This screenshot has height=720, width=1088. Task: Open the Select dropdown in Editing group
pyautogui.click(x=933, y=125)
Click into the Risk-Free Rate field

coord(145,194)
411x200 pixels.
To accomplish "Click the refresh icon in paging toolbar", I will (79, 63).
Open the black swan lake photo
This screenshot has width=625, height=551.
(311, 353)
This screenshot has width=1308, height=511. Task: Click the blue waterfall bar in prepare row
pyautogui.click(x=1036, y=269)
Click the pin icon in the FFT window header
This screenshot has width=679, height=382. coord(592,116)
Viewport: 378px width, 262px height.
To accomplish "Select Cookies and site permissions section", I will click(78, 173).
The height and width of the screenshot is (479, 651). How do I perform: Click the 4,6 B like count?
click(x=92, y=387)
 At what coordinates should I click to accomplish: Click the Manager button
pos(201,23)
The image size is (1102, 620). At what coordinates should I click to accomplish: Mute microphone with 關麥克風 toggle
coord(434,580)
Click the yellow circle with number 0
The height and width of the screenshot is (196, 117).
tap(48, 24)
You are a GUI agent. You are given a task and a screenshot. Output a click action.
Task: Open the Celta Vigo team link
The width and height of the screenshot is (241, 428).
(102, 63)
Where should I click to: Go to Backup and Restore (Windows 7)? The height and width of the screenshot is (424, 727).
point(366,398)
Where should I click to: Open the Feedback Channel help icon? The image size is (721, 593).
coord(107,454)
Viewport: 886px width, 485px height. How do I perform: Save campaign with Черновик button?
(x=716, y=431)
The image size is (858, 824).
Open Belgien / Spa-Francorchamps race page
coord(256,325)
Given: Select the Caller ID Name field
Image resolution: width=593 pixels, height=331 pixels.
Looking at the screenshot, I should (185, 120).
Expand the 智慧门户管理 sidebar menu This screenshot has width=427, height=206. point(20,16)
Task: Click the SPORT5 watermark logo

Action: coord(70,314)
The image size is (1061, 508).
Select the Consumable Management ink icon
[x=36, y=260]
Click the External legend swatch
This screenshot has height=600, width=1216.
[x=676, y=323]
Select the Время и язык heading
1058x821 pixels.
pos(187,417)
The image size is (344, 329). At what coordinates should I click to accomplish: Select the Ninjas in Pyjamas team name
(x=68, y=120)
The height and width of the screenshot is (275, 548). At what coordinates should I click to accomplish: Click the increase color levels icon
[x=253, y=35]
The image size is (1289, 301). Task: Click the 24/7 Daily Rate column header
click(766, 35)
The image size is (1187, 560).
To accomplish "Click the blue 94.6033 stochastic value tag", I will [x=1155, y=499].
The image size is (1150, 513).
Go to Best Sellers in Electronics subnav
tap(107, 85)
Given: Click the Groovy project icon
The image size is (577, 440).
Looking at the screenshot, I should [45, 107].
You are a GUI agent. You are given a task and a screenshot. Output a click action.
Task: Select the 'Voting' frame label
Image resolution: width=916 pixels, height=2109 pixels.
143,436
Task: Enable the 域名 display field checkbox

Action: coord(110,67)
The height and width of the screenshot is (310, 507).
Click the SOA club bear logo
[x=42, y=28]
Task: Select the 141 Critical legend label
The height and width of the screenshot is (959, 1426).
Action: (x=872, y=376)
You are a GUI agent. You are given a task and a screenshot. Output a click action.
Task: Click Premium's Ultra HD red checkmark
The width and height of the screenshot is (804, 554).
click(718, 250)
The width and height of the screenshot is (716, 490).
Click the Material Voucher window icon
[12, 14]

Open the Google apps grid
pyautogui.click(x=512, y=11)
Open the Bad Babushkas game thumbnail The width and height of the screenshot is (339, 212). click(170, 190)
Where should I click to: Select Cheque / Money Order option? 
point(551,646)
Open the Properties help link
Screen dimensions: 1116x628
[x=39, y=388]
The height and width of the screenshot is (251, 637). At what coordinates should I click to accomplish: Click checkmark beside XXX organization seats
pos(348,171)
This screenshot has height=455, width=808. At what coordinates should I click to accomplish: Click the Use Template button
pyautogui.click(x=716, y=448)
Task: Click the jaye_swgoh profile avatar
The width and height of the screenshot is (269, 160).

* * * * * * *

[Exercise details] Once the listing above has been read, restate it exactly.

[Solution]
This screenshot has height=720, width=1088. Task: Open the Select dropdown in Editing group
pyautogui.click(x=933, y=125)
Click into the Risk-Free Rate field

coord(145,194)
411x200 pixels.
To accomplish "Click the refresh icon in paging toolbar", I will (79, 63).
Open the black swan lake photo
This screenshot has width=625, height=551.
(311, 353)
This screenshot has width=1308, height=511. Task: Click the blue waterfall bar in prepare row
pyautogui.click(x=1036, y=269)
Click the pin icon in the FFT window header
This screenshot has width=679, height=382. coord(592,116)
Viewport: 378px width, 262px height.
To accomplish "Select Cookies and site permissions section", I will click(78, 173).
The height and width of the screenshot is (479, 651). How do I perform: Click the 4,6 B like count?
click(x=92, y=387)
 At what coordinates should I click to accomplish: Click the Manager button
pos(201,23)
The image size is (1102, 620). At what coordinates should I click to accomplish: Mute microphone with 關麥克風 toggle
coord(434,580)
Click the yellow circle with number 0
The height and width of the screenshot is (196, 117).
tap(48, 24)
You are a GUI agent. You are given a task and a screenshot. Output a click action.
Task: Open the Celta Vigo team link
The width and height of the screenshot is (241, 428).
(102, 63)
Where should I click to: Go to Backup and Restore (Windows 7)? The height and width of the screenshot is (424, 727).
point(366,398)
Where should I click to: Open the Feedback Channel help icon? The image size is (721, 593).
coord(107,454)
Viewport: 886px width, 485px height. How do I perform: Save campaign with Черновик button?
(x=716, y=431)
The image size is (858, 824).
Open Belgien / Spa-Francorchamps race page
coord(256,325)
Given: Select the Caller ID Name field
Image resolution: width=593 pixels, height=331 pixels.
Looking at the screenshot, I should (185, 120).
Expand the 智慧门户管理 sidebar menu This screenshot has width=427, height=206. point(20,16)
Task: Click the SPORT5 watermark logo

Action: coord(70,314)
The image size is (1061, 508).
Select the Consumable Management ink icon
[x=36, y=260]
Click the External legend swatch
This screenshot has height=600, width=1216.
[x=676, y=323]
Select the Время и язык heading
1058x821 pixels.
pos(187,417)
The image size is (344, 329). At what coordinates should I click to accomplish: Select the Ninjas in Pyjamas team name
(x=68, y=120)
The height and width of the screenshot is (275, 548). At what coordinates should I click to accomplish: Click the increase color levels icon
[x=253, y=35]
The image size is (1289, 301). Task: Click the 24/7 Daily Rate column header
click(766, 35)
The image size is (1187, 560).
To accomplish "Click the blue 94.6033 stochastic value tag", I will [x=1155, y=499].
The image size is (1150, 513).
Go to Best Sellers in Electronics subnav
tap(107, 85)
Given: Click the Groovy project icon
The image size is (577, 440).
Looking at the screenshot, I should [45, 107].
You are a GUI agent. You are given a task and a screenshot. Output a click action.
Task: Select the 'Voting' frame label
Image resolution: width=916 pixels, height=2109 pixels.
143,436
Task: Enable the 域名 display field checkbox

Action: coord(110,67)
The height and width of the screenshot is (310, 507).
Click the SOA club bear logo
[x=42, y=28]
Task: Select the 141 Critical legend label
The height and width of the screenshot is (959, 1426).
Action: (x=872, y=376)
You are a GUI agent. You are given a task and a screenshot. Output a click action.
Task: Click Premium's Ultra HD red checkmark
The width and height of the screenshot is (804, 554).
click(718, 250)
The width and height of the screenshot is (716, 490).
Click the Material Voucher window icon
[12, 14]

Open the Google apps grid
pyautogui.click(x=512, y=11)
Open the Bad Babushkas game thumbnail The width and height of the screenshot is (339, 212). click(170, 190)
Where should I click to: Select Cheque / Money Order option? 
point(551,646)
Open the Properties help link
Screen dimensions: 1116x628
[x=39, y=388]
The height and width of the screenshot is (251, 637). At what coordinates should I click to accomplish: Click checkmark beside XXX organization seats
pos(348,171)
This screenshot has height=455, width=808. At what coordinates should I click to accomplish: Click the Use Template button
pyautogui.click(x=716, y=448)
Task: Click the jaye_swgoh profile avatar
The width and height of the screenshot is (269, 160).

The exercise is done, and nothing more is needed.